Getting my attention

I’ve written 500+ blog posts and not until I developed a Starter Kit did I start getting so much direct email though the Contact me link on my blog. Of course, not all of it ends up reading like this (comment), far from it, rather let me give you an example:

i 2 m working on facebook app
i try install ur starter kit but it not appear
need u 2 send me solution urgent
i didn’t understand plz help

This kind of writing drives nuts. Perhaps if my kids were teens I might appreciate this a bit more but they’re 5, 3 and 1. While this isn’t an actual email it is representative and as you can imagine, not exactly the kind of thing I look forward to reading. I used to feel obligated to respond to nearly everyone who felt the desire to reach out to me via the Contact me link but seriously? I don’t know, and don’t really want to know, if there is a name for this “style” but I find it difficult and halting to read. How it makes sense to reach out to someone with a message like this asking for help? Yeah, this ain’t it.

Granted, in some cases it may simply be a language barrier but I’ve gotten plenty of messages written in this “style” where it’s pretty clear that’s not the case.

8 thoughts on “Getting my attention

  1. Steve,
    Whilst I heartily agree with the sentiments of your rant I feel it would carry more weight if you had written "they are 5, 3 and 1" or perhaps even "they’re 5, 3 and 1" instead of the incorrect use of "their".
    You could be accused of throwing stones from a glass house!

  2. Hi David,
    While you’re absolutely right about this mistake and thanks for pointing it out (fixed), IMO there is no comparison with the intentional writing style I’ve illustrated. Your comment would seem to imply there’s a chance individuals who write like this have perhaps made series of mistakes like mine which I would consider not only remote but practically impossible. When I get an otherwise well written email with the exception it has the kind of mistake I’ve made here I’m far more inclined to engage them than had they used the style illustated.

  3. I have to deal with this writing style at work. It appears to be endemic of individuals who text more they they write.

  4. Steve —
    I couldn’t agree with you more on all points. I particularly like the attitude that says "You did me the favor of creating this cool thing for me to use for free, therefore you must provide me with technical support right now!!!"

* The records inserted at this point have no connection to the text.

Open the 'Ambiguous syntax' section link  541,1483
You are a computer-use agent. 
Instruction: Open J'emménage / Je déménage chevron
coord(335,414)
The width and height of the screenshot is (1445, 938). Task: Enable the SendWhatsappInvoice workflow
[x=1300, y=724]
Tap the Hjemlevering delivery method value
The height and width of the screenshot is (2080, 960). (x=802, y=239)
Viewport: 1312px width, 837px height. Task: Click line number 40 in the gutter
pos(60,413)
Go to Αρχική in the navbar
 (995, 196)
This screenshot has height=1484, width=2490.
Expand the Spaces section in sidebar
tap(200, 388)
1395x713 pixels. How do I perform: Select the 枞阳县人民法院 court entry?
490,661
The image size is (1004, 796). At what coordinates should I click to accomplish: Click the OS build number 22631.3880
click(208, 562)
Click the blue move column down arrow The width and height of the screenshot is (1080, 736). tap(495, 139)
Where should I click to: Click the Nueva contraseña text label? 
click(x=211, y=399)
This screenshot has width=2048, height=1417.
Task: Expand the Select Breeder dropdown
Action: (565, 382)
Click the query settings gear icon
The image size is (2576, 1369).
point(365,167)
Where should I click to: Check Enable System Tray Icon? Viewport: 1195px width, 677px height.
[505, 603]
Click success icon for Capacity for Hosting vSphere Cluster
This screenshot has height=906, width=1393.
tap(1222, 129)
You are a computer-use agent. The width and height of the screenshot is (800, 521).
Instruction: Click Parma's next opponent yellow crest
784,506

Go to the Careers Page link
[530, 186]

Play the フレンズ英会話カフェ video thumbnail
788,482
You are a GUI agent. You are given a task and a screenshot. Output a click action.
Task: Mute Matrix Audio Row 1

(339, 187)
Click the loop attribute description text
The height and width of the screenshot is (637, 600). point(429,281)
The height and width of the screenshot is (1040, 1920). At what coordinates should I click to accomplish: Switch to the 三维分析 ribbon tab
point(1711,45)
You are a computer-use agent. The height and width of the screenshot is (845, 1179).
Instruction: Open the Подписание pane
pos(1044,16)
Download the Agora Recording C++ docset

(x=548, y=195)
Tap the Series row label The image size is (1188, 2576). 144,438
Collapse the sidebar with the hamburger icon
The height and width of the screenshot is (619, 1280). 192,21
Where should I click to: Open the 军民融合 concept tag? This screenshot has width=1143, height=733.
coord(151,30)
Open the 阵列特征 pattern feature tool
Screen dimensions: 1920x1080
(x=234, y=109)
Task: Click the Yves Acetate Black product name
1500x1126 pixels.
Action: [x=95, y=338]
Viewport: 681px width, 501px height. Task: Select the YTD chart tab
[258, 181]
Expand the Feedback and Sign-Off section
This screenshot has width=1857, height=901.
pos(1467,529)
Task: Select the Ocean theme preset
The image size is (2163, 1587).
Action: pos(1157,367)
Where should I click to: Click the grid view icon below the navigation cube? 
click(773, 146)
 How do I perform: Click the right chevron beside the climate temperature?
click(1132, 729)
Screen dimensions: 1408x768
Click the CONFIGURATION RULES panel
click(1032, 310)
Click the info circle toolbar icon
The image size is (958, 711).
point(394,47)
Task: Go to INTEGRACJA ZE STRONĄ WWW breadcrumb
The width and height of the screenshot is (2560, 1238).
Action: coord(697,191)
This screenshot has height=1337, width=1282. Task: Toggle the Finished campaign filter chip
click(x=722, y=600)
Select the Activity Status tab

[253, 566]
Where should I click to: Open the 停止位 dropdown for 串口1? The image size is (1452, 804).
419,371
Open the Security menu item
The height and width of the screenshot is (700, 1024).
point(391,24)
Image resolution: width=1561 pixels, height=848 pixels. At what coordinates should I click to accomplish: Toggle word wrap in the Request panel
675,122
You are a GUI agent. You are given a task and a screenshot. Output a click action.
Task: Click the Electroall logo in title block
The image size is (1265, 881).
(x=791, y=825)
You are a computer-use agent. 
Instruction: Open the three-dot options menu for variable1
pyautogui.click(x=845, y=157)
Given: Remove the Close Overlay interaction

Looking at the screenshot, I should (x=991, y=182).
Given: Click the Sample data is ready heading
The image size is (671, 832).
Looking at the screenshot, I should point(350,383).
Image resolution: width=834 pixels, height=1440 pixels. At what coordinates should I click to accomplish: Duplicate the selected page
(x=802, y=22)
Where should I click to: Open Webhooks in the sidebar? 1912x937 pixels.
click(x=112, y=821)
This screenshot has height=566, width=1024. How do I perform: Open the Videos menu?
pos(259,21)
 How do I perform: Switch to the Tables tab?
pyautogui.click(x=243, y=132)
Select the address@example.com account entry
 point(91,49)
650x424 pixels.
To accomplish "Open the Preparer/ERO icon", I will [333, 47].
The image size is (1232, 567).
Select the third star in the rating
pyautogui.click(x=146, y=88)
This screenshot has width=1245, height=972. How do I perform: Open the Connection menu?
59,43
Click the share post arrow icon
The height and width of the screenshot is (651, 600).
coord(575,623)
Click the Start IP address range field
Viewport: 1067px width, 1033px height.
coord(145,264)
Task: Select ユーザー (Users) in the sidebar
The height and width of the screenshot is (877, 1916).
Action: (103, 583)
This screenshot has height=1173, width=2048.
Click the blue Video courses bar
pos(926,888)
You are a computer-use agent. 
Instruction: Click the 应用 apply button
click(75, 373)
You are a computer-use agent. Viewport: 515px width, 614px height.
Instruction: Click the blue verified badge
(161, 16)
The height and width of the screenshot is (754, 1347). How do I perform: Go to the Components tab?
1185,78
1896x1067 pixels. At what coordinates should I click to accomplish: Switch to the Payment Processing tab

  5. Iman, thanks for the comment. I feel for you, I can’t stand reading that style and I’ll appreciate more the fact that it currently only impacts in this rather limited scope.
    Hey Nick!
    You hit it spot on, I’ve even had someone email me using this "style" and later followup saying something like "can’t u just git on IM and help me!!" Crazy.

  6. Steve,
    I really don’t want to go on about this, but……. I really didn’t mean that somebody might write in text-speak as a result of a series of accidental typos. That’s as likely as a troope on monkeys typing the complete works of Shakespeare. No, my point was that whenever you post criticising style, you really ought to be beyond reproach yourself.
    I can understand people of a certain age not being able to write due to declining school standards and expectations. It drives me potty because I’m a bit of a stickler for proper use of language (you probably worked that out already). Nick’s point is apposite though. It really is galling when people demand service without the grace to ask politely. Even if you have paid for and have rights to service you should be polite. Not least because it makes it more likely that the other person will try to help you.

  7. Hi David,
    Thanks for the followup and yes, I agree with you. To have the kind of mistake I made it what it is though fortunately, in this format, I have the luxury to correct the problem whereas in email it’s a done deal. 🙂 That said, I don’t think these two issues are related mine was an honest, while admittedly boneheaded mistake, whereas this "style" is clearly intentional.

  8. Steve, I agree with you completely. For a non-native English speaker it’s even worse – when I see single letters or numbers or unknown abbreviations, my brain reads them with Swedish pronunciation, which makes the process of actually understanding the text very slow. I call people writing like that "time-stealers" because that’s what they are.